In most cases, doubled pawns are considered a weakness due to their inability to defend each other. This inability, in turn, makes it more difficult to achieve a breakthrough which could create a passed pawn (often a deciding factor in endgames). In the case of isolated doubled pawns, these problems are only further aggravated. Several chess strategies and openings are based on burdening the opponent with doubled pawns, a strategic weakness.
There are, however, cases where accepting doubled pawns can be advantageous because doing so may open up a file for a rook, or because the doubled pawns perform a useful function, such as defending important squares. Also, if the opponent is unable to effectively attack the pawns, their inherent weakness may be of little or no consequence. There are also a number of openings that accept doubled pawns in exchange for some prevailing advantage, such as the Two Knights Variation of Alekhine's Defence.
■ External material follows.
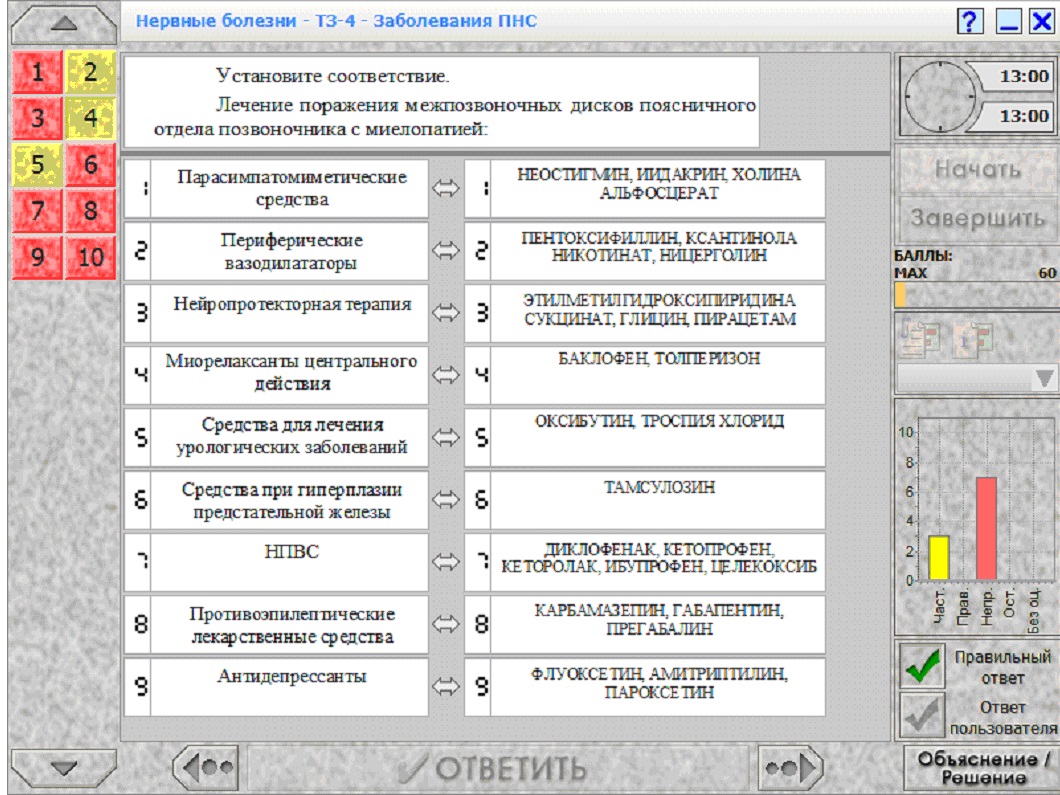Viewport: 1060px width, 795px height.
Task: Click the БАЛЛЫ score progress bar
Action: click(x=976, y=295)
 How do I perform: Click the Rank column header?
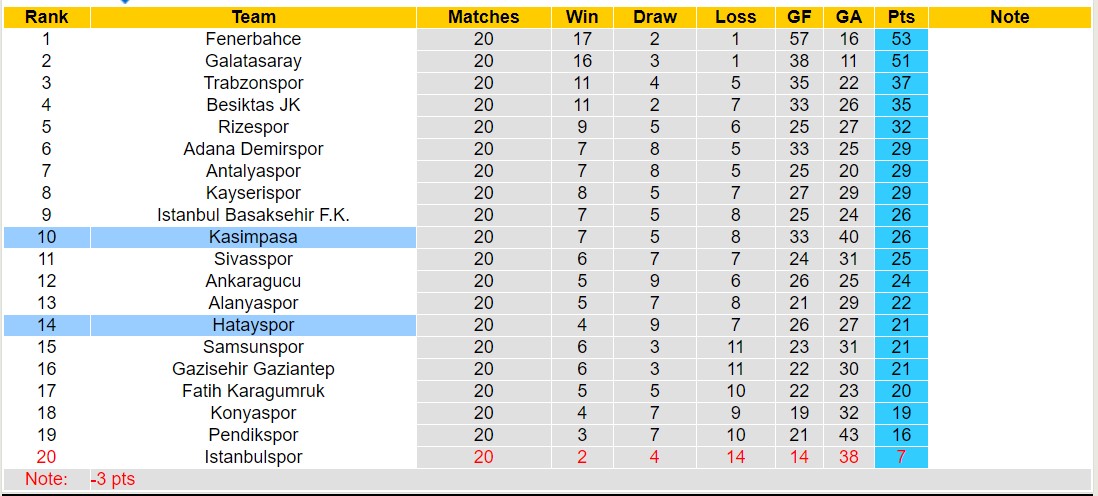46,17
It is possible to have tripled pawns (or more). The diagram shows a position from the Lubomir Kavalek versus Bobby Fischer game in the 1967 Sousse interzonal. The pawns remained tripled at the end of the game on move 28 (a draw).
Quadrupled pawns occurred in the game Alexander Alekhine versus Vladimir Nenarokov in 1907, in John van der Wiel versus Vlastimil Hort in 1981, and in other games. The longest lasting case of quadrupled pawns was in the game Kovacs versus Barth in 1994, lasting 23 moves. The final position was drawn, demonstrating the weakness of the extra pawns (see diagram).